Susceptibility of CD4+ T cell subsets to HIV-1 infection increases with their maturation status. (A) Mean frequencies and ranges of p24+ cells within each of the analyzed subsets for every time point of monitoring. The data represent a summary from eight independent experiments. The statistical significance of differences between the subsets was determined by two-way analysis of variance (ANOVA) and is indicated by asterisks (*, P < 0.033; **, P < 0.0021; ***, P < 0.0002; ****, P < 0.0001). (B) The pool of productively infected CD4+ T cells mainly consists of TM, EM, and CM, as demonstrated by flow-cytometric measurement of the p24 antigen. Shown are the proportions of p24+ cells stemming from different subsets at each time point of cell culture analysis. (C) Scatter plot depicting the frequency of HIV-1 genome integration into the DNA of cells belonging to different CD4+ T cell subsets, as measured by nested PCR. Statistical differences were determined by one-way ANOVA.
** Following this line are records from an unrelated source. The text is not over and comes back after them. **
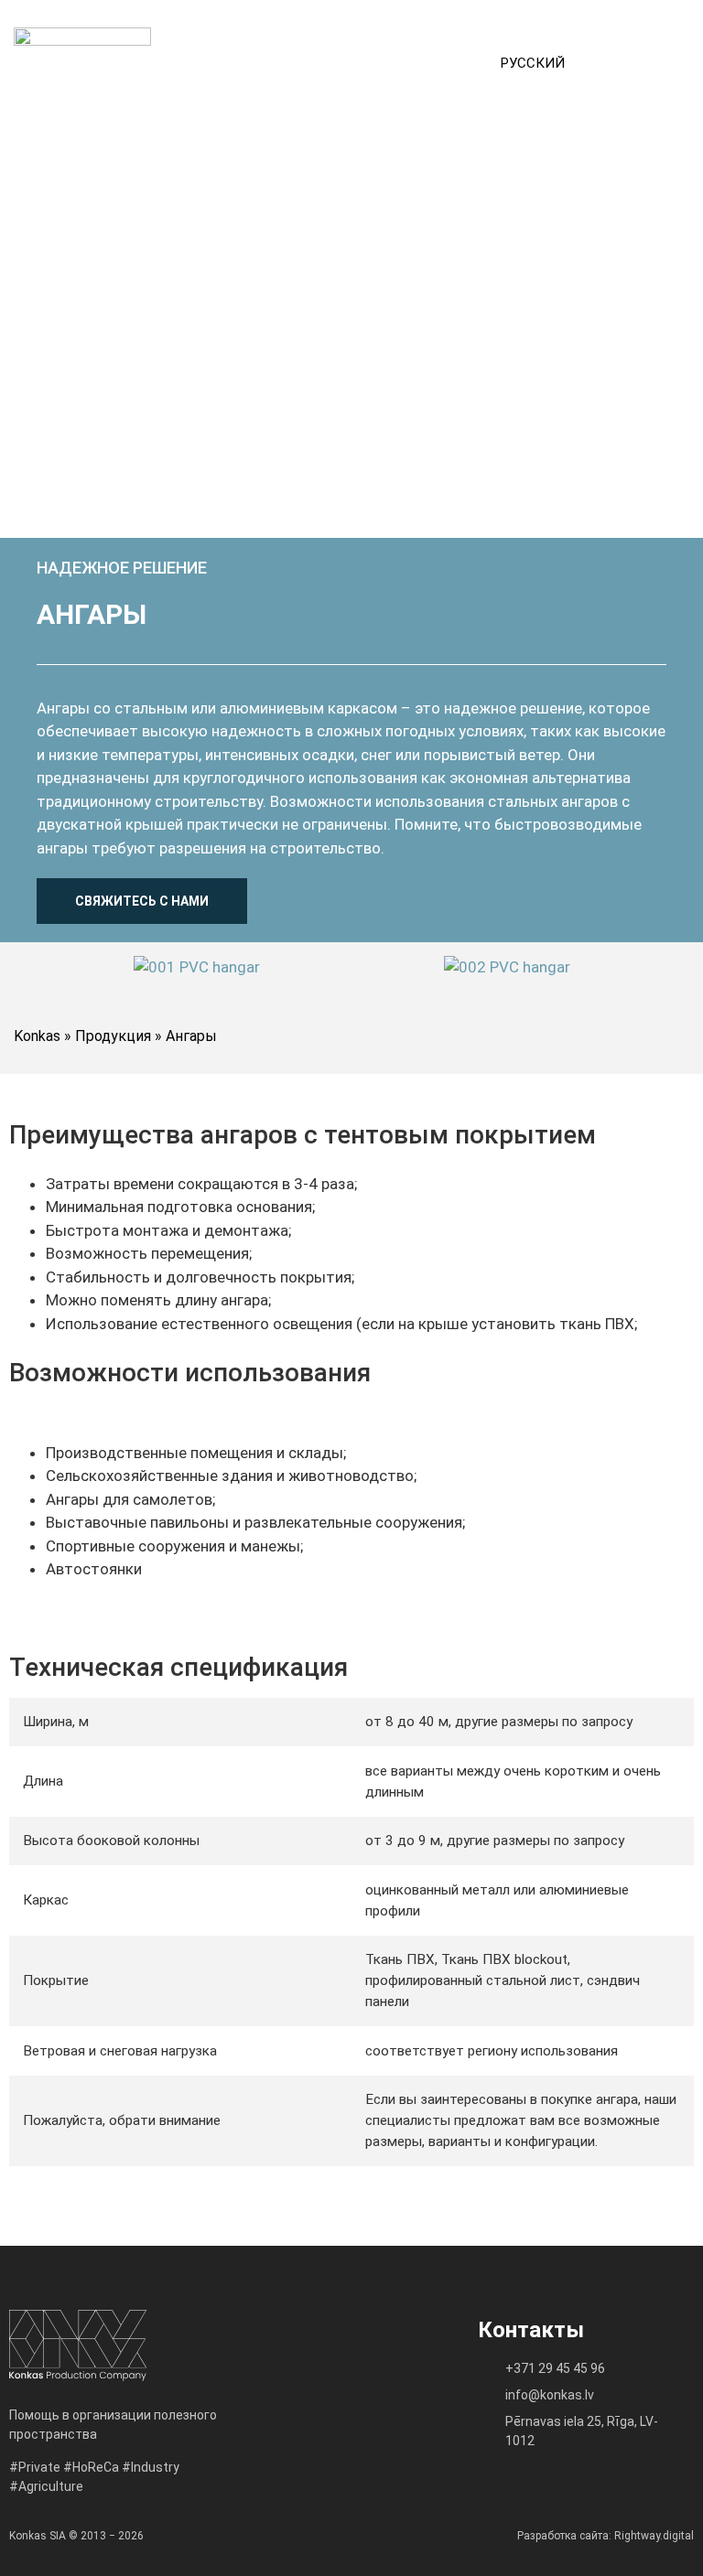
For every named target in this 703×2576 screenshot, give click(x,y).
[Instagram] (327, 2410)
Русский (533, 63)
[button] (638, 62)
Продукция (113, 1036)
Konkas (37, 1036)
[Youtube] (368, 2410)
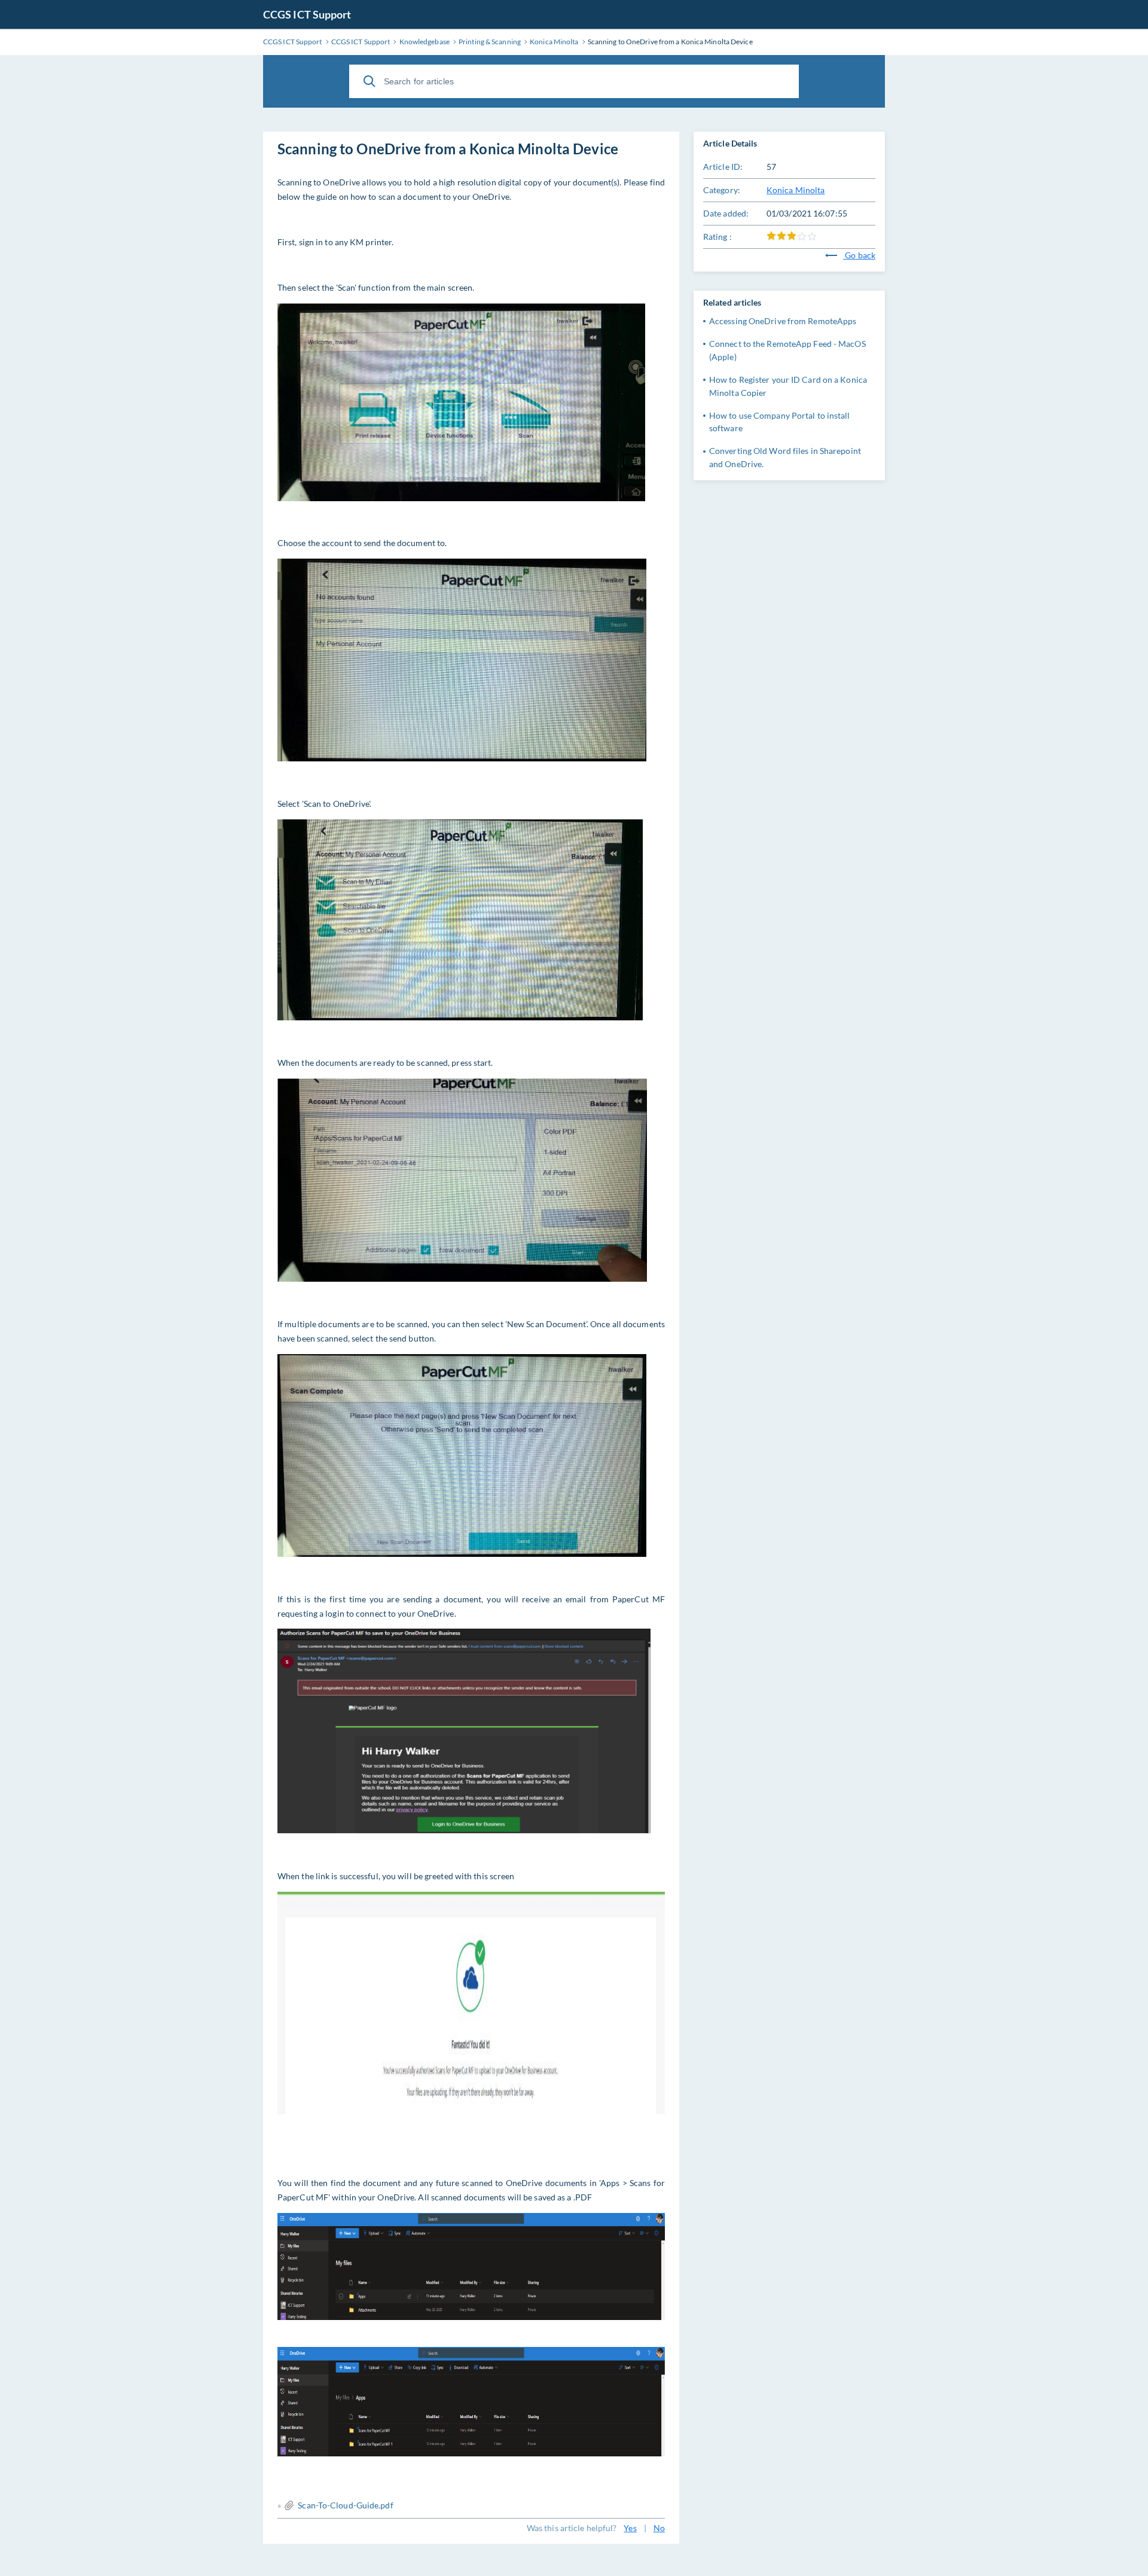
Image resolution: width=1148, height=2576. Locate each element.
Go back (859, 255)
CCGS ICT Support (307, 14)
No (659, 2528)
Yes (630, 2528)
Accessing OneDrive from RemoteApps (782, 321)
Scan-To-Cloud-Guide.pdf (345, 2505)
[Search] (369, 81)
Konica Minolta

We next assessed whether there are differences in infectibility and susceptibility to productive infection among different CD4+ T cell subsets. We therefore measured the relative amount of integrated proviruses in the different CD4+ T cell subsets in our cell culture model. On day 14 after infection, we sorted CD4+ T cells into different subsets and isolated genomic DNA which was subsequently subjected to specific preamplification of integrated proviruses by Alu-gag PCR, as previously described (24). The relative amounts of resulting amplicons were then quantified by quantitative PCR (qPCR). The data revealed strikingly similar picture to the one derived from flow-cytometric p24 antigen detection (Fig. 2C). Subsets with the highest frequency of integrated provirus were TM, EM, and TE, followed by CM. Naive cells and SCM harbored the smallest amounts of the provirus (Fig. 2C). Collectively, our data suggest that HIV-1 provirus integration and viral replication preferentially take place in highly differentiated CD4+ T cells belonging to TM, EM, CM, and TE subsets. In contrast, naive cells and SCM retain much lower levels of detectable HIV-1 integration and replication.

SCM expansion is associated with the progression of HIV-1 infection.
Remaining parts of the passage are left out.